А такси все ехало и ехало. Бабуля время от времени с тревогой посматривала на счетчик, а я предпочитала глазеть в окошко. Город был большой, с широкими улицами и высокими домами, с длиннющими магазинами и игрушками в витринах. Но больше всего мне понравился мост над огромной рекой. По мосту неслись машины, внизу плескалась темная вода, и хотелось вопить от пронзительного предвкушения счастья…
Тетя, встретившая нас голубцами и фирменным салатом «Шапка Мономаха», разговоров о том, какие балерины несчастные, вести не стала. Сказала только, что училище очень престижное и поступают туда в основном по блату. После обеда она ушла на работу, оставив нам с бабушкой ключи от квартиры, полный холодильник еды и пожелание из дома не выходить, потому что на сегодня вызвали слесаря из ЖЭУ. Поход в хореографическое училище пришлось отложить на завтра.
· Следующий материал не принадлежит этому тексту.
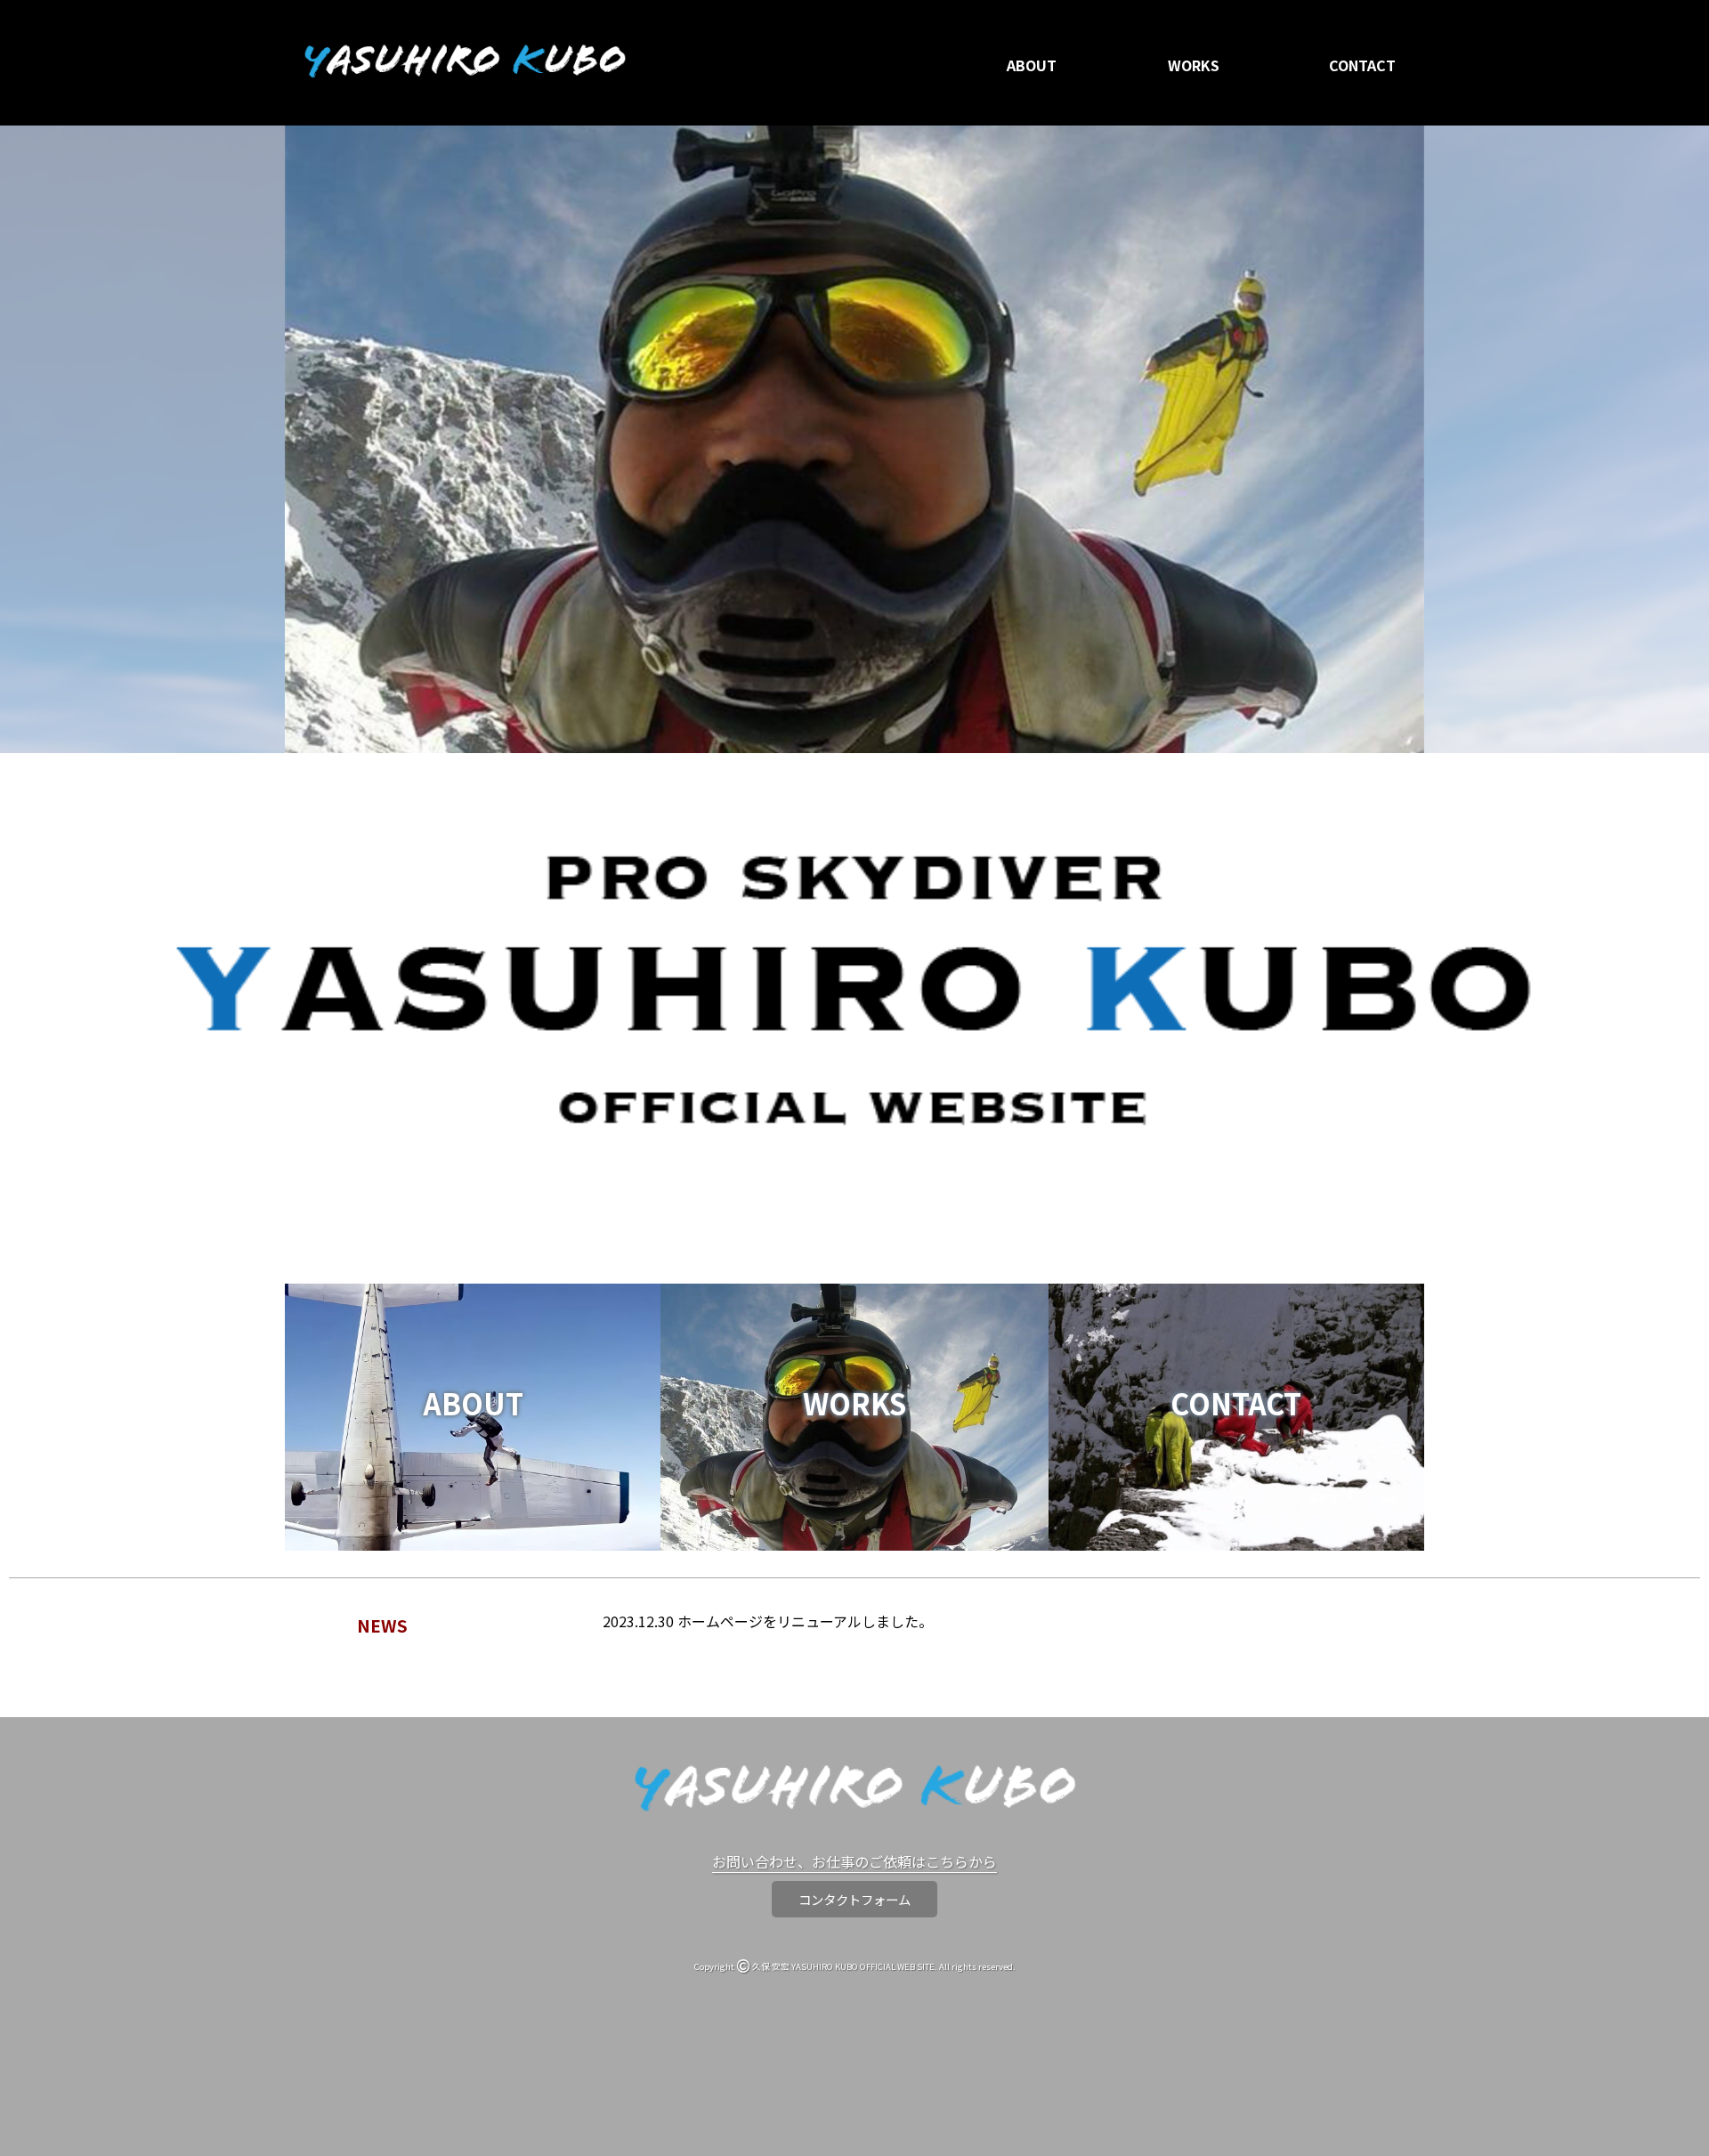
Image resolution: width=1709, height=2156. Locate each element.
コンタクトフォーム (854, 1899)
На следующее утро бабушка достала из чемодана мое парадное платье с шелковыми рюшами, вплела мне в косу белую атласную ленту, сложила в старую сумочку из «крокодиловой» кожи какие-то документы и торжественно объявила:
— Ну все, Настюшка, идем!.. Даст Бог, опоздаем…
Последнюю фразу она почему-то произнесла вполголоса и отвернувшись в сторону.
И мы пошли. Точнее, поехали. Пересаживаясь из автобуса в автобус, из троллейбуса в троллейбус, пока не добрались до самого центра города. Первым, что увидела я в центре, был огромный театр с массивными колоннами в два ряда и серебряным куполом, покрытым черепицей, словно драконьей чешуей. Я почему-то сразу поняла, что это именно театр. Еще до того, как заметила вывешенный репертуар и цветную афишу какого-то спектакля с изображением балерины в чудесной прозрачной юбочке. Поняла и замерла в почти благоговейном восхищении, сдавленно прошептав:
— Бабушка, я здесь буду танцевать?
— Если будешь так косолапить, — бабушка кивнула на мои ноги в белых туфельках с тоненькими кожаными ремешками, — то только дома, на кухне. Или в цирке, вместо медведя…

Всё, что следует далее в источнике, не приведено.